I am trying to translate my colleague's R code into Python. It involves making a calculation with a negative binomial distribution's probability mass function, but the issue is that R's dnbinom
uses a differing parameterization from Python's scipy.stats.nbinom.pmf
. According to this question and it's answer, given R's mu
(mean) and size
(dispersion), I should be able to get Scipy's n
and p
with the following code:
p = 1 / (1 + size * mu)
n = 1 / size
However, if I assume convert_params
does the above calculation and apply it like this:
from scipy.stats import nbinom
n, p = convert_params(15, 0.463965)
nbinom.pmf(3, n, p)
I get 0.036
, whereas if I do this in R:
dnbinom(3, mu=15, size=0.463965)
I get 0.05
.
Does anyone know what's going on here?
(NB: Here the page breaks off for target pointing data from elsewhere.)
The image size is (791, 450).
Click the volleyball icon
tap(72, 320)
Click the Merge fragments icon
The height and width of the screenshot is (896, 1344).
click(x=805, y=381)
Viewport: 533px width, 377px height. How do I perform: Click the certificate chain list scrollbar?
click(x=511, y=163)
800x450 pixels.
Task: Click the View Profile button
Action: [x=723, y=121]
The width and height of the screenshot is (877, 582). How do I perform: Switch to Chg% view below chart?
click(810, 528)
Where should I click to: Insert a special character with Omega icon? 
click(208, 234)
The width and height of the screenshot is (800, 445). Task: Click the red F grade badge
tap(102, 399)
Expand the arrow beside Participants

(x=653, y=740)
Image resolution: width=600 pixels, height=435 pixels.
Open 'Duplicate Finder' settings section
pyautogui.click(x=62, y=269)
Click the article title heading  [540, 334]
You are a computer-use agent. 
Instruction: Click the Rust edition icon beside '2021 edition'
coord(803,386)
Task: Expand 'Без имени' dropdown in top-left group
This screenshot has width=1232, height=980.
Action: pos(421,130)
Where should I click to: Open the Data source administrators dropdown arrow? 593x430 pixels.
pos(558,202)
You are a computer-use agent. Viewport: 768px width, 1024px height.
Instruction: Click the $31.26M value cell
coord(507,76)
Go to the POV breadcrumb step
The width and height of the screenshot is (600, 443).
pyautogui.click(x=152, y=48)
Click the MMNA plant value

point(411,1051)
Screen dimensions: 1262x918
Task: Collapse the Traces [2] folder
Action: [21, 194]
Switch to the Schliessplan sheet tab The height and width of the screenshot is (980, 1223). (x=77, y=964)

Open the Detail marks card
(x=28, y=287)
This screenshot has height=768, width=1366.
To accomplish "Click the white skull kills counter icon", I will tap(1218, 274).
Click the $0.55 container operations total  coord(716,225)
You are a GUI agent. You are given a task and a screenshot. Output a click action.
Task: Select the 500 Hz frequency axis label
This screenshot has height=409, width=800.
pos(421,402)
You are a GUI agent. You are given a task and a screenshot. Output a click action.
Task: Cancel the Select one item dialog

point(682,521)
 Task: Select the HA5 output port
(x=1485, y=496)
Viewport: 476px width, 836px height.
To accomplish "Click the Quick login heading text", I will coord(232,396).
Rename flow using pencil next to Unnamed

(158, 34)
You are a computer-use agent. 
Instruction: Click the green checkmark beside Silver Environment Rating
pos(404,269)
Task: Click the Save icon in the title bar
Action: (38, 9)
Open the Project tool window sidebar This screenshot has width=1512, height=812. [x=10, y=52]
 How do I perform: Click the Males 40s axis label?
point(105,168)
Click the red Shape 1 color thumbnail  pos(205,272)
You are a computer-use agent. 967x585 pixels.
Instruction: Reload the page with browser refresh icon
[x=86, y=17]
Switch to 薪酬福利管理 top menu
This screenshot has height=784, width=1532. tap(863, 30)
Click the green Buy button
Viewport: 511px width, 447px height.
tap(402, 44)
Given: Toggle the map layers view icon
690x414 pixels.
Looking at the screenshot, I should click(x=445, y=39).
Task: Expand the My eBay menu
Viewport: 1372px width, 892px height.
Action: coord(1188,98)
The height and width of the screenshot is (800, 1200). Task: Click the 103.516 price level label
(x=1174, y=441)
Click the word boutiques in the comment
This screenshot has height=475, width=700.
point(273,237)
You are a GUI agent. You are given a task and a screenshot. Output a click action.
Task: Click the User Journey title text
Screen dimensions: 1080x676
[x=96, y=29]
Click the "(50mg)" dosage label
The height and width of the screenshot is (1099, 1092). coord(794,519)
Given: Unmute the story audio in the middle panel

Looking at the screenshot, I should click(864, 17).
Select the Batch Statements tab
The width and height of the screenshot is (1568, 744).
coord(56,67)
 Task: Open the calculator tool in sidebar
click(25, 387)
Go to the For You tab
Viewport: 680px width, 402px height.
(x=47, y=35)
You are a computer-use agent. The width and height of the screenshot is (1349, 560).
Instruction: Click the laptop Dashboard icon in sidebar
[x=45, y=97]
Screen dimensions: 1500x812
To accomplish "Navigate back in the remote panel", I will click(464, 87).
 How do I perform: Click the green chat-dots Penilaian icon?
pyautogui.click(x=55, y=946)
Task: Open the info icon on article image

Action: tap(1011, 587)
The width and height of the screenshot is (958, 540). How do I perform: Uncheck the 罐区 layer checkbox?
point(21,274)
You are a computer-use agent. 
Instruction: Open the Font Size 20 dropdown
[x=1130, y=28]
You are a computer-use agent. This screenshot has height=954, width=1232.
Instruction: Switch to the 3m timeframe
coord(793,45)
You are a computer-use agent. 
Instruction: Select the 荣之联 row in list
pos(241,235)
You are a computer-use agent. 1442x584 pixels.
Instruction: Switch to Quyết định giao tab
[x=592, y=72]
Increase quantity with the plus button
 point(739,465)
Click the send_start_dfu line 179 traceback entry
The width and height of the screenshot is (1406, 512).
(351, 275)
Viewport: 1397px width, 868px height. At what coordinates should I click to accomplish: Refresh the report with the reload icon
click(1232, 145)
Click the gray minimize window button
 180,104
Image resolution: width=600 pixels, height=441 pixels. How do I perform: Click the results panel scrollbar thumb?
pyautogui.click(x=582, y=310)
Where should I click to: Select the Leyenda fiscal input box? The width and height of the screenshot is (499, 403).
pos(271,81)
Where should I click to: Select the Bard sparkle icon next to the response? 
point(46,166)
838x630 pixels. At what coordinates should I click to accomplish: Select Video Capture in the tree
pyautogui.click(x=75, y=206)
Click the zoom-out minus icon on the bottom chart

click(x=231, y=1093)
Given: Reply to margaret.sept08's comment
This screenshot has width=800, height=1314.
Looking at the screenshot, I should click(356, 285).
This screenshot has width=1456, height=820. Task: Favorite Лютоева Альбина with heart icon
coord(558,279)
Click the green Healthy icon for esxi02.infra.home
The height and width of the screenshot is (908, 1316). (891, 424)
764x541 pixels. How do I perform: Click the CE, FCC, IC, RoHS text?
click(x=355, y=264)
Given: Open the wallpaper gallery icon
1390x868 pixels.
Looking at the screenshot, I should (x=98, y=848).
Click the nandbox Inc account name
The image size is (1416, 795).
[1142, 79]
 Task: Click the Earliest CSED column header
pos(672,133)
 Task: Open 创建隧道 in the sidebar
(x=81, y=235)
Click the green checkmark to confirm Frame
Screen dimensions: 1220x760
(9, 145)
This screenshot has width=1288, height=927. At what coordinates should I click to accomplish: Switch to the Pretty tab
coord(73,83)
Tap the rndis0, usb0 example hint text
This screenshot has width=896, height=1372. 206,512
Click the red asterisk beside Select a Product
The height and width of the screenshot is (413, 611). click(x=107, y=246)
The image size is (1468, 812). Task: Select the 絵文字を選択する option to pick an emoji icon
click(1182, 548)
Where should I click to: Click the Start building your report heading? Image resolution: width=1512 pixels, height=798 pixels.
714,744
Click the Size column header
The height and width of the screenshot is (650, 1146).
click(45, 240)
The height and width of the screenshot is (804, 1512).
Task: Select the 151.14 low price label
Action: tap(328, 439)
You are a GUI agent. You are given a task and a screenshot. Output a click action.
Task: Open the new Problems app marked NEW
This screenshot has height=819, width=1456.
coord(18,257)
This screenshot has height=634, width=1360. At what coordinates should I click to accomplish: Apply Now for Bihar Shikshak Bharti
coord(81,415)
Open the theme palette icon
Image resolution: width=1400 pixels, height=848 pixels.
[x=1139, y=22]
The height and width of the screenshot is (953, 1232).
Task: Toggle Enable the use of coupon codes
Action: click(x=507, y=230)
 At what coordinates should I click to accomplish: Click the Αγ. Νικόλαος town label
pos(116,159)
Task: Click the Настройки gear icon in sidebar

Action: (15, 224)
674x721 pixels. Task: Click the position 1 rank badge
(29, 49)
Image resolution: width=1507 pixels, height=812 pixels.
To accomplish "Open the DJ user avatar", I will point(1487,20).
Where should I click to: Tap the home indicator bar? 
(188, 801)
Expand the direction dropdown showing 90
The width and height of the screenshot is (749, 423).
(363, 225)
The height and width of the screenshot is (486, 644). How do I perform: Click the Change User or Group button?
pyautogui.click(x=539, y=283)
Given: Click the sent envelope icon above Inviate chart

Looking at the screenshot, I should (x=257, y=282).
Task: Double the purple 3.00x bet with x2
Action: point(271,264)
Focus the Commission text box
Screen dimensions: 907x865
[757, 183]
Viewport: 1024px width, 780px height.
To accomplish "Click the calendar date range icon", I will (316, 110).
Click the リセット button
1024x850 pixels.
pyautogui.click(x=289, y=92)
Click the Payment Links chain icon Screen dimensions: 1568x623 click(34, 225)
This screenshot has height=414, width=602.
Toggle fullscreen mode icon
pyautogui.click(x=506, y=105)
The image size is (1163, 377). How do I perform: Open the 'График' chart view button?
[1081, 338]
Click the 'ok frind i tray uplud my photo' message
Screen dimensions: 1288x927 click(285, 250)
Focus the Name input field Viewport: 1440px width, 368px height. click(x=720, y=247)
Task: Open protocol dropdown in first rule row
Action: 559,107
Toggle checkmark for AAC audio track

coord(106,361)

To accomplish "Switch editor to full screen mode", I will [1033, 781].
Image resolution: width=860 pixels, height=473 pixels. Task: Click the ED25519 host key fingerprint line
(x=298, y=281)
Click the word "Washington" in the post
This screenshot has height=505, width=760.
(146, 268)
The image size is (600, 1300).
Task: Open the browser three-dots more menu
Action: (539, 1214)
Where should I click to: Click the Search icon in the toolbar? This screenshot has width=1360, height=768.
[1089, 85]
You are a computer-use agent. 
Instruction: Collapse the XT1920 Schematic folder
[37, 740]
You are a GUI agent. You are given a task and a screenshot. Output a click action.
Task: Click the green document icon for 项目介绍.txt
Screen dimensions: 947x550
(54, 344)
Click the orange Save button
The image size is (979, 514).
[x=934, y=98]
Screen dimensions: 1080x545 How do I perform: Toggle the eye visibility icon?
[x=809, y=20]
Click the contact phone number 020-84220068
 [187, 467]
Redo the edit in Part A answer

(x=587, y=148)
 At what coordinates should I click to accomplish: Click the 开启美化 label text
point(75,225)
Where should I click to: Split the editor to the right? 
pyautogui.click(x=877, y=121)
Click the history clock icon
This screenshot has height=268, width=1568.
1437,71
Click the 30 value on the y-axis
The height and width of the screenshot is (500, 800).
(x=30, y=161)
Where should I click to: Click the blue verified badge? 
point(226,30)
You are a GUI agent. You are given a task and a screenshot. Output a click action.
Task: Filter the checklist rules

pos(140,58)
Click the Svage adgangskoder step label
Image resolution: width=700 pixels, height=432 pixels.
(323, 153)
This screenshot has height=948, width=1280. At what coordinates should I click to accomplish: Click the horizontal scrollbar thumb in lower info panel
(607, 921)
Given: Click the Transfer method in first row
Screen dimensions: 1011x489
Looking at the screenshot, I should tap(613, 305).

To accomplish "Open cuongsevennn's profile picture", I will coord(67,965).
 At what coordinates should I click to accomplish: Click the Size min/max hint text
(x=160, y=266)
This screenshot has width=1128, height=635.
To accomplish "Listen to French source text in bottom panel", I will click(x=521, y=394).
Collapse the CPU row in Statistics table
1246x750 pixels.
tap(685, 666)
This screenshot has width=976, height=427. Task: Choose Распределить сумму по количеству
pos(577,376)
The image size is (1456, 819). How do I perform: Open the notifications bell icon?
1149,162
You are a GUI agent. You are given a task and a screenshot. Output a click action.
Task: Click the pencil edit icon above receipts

Have I used an incorrect formula to change the parameterization?
Note that from R's documentation,
size -- target for number of successful trials, or dispersion parameter (the shape parameter of the gamma mixing distribution). Must be strictly positive, need not be integer.
and from python:
n is the number of successes. The number of successes n may also be specified in terms of a "dispersion", "heterogeneity", or "aggregation" parameter. ...
The mean mu is related to the probability of success as
p = n/(n + mu)
Thus you need to directly equate python's n
to R's size
:
mu, size = 15, 0.463965
scipy.stats.nbinom(n = size, p = 1/(1 + mu/size)).pmf(3)
0.050034315664281
dnbinom(3, mu=15, size=0.463965)
[1] 0.05003432